*Exercise description*: Lay out every line of the records below as a JSON list of strings, one string per line, leaving out blank lines.

*Records provided*:
______________________________

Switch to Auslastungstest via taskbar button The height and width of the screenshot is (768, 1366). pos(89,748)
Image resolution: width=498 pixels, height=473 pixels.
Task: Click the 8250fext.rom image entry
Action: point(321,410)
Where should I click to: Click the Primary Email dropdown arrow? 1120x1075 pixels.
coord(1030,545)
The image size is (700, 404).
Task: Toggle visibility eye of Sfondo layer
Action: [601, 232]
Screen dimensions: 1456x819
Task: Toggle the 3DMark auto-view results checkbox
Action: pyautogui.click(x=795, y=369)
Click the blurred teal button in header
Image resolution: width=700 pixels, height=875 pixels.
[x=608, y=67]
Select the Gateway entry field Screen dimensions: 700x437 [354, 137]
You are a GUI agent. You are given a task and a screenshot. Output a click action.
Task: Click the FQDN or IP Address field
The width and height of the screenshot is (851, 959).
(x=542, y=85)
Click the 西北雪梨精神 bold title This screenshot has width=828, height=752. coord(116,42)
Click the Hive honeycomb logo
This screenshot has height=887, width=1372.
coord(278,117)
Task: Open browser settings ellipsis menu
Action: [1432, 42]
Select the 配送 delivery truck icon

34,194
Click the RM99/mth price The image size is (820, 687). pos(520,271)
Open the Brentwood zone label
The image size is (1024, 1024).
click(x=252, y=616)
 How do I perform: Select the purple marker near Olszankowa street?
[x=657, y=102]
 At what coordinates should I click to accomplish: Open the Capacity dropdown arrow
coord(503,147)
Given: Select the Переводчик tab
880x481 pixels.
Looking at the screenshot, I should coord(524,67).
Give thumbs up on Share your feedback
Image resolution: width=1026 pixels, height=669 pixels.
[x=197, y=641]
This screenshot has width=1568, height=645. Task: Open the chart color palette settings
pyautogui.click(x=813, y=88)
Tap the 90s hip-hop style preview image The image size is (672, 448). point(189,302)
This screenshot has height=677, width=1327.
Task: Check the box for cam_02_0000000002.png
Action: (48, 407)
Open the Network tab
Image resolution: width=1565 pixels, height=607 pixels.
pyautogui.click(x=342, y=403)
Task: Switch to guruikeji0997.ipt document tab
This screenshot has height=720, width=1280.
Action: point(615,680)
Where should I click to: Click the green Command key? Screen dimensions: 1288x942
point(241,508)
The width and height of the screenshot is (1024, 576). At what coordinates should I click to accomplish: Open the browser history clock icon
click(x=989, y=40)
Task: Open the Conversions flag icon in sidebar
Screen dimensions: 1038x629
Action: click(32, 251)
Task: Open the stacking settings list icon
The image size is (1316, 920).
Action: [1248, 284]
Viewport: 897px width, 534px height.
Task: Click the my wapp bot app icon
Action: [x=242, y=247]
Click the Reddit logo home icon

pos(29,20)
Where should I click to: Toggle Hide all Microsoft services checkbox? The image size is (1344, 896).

______________________________

*Result below*:
[
  "Switch to Auslastungstest via taskbar button The height and width of the screenshot is (768, 1366). pos(89,748)",
  "Image resolution: width=498 pixels, height=473 pixels.",
  "Task: Click the 8250fext.rom image entry",
  "Action: point(321,410)",
  "Where should I click to: Click the Primary Email dropdown arrow? 1120x1075 pixels.",
  "coord(1030,545)",
  "The image size is (700, 404).",
  "Task: Toggle visibility eye of Sfondo layer",
  "Action: [601, 232]",
  "Screen dimensions: 1456x819",
  "Task: Toggle the 3DMark auto-view results checkbox",
  "Action: pyautogui.click(x=795, y=369)",
  "Click the blurred teal button in header",
  "Image resolution: width=700 pixels, height=875 pixels.",
  "[x=608, y=67]",
  "Select the Gateway entry field Screen dimensions: 700x437 [354, 137]",
  "You are a GUI agent. You are given a task and a screenshot. Output a click action.",
  "Task: Click the FQDN or IP Address field",
  "The width and height of the screenshot is (851, 959).",
  "(x=542, y=85)",
  "Click the 西北雪梨精神 bold title This screenshot has width=828, height=752. coord(116,42)",
  "Click the Hive honeycomb logo",
  "This screenshot has height=887, width=1372.",
  "coord(278,117)",
  "Task: Open browser settings ellipsis menu",
  "Action: [1432, 42]",
  "Select the 配送 delivery truck icon",
  "34,194",
  "Click the RM99/mth price The image size is (820, 687). pos(520,271)",
  "Open the Brentwood zone label",
  "The image size is (1024, 1024).",
  "click(x=252, y=616)",
  " How do I perform: Select the purple marker near Olszankowa street?",
  "[x=657, y=102]",
  " At what coordinates should I click to accomplish: Open the Capacity dropdown arrow",
  "coord(503,147)",
  "Given: Select the Переводчик tab",
  "880x481 pixels.",
  "Looking at the screenshot, I should coord(524,67).",
  "Give thumbs up on Share your feedback",
  "Image resolution: width=1026 pixels, height=669 pixels.",
  "[x=197, y=641]",
  "This screenshot has width=1568, height=645. Task: Open the chart color palette settings",
  "pyautogui.click(x=813, y=88)",
  "Tap the 90s hip-hop style preview image The image size is (672, 448). point(189,302)",
  "This screenshot has height=677, width=1327.",
  "Task: Check the box for cam_02_0000000002.png",
  "Action: (48, 407)",
  "Open the Network tab",
  "Image resolution: width=1565 pixels, height=607 pixels.",
  "pyautogui.click(x=342, y=403)",
  "Task: Switch to guruikeji0997.ipt document tab",
  "This screenshot has height=720, width=1280.",
  "Action: point(615,680)",
  "Where should I click to: Click the green Command key? Screen dimensions: 1288x942",
  "point(241,508)",
  "The width and height of the screenshot is (1024, 576). At what coordinates should I click to accomplish: Open the browser history clock icon",
  "click(x=989, y=40)",
  "Task: Open the Conversions flag icon in sidebar",
  "Screen dimensions: 1038x629",
  "Action: click(32, 251)",
  "Task: Open the stacking settings list icon",
  "The image size is (1316, 920).",
  "Action: [1248, 284]",
  "Viewport: 897px width, 534px height.",
  "Task: Click the my wapp bot app icon",
  "Action: [x=242, y=247]",
  "Click the Reddit logo home icon",
  "pos(29,20)",
  "Where should I click to: Toggle Hide all Microsoft services checkbox? The image size is (1344, 896)."
]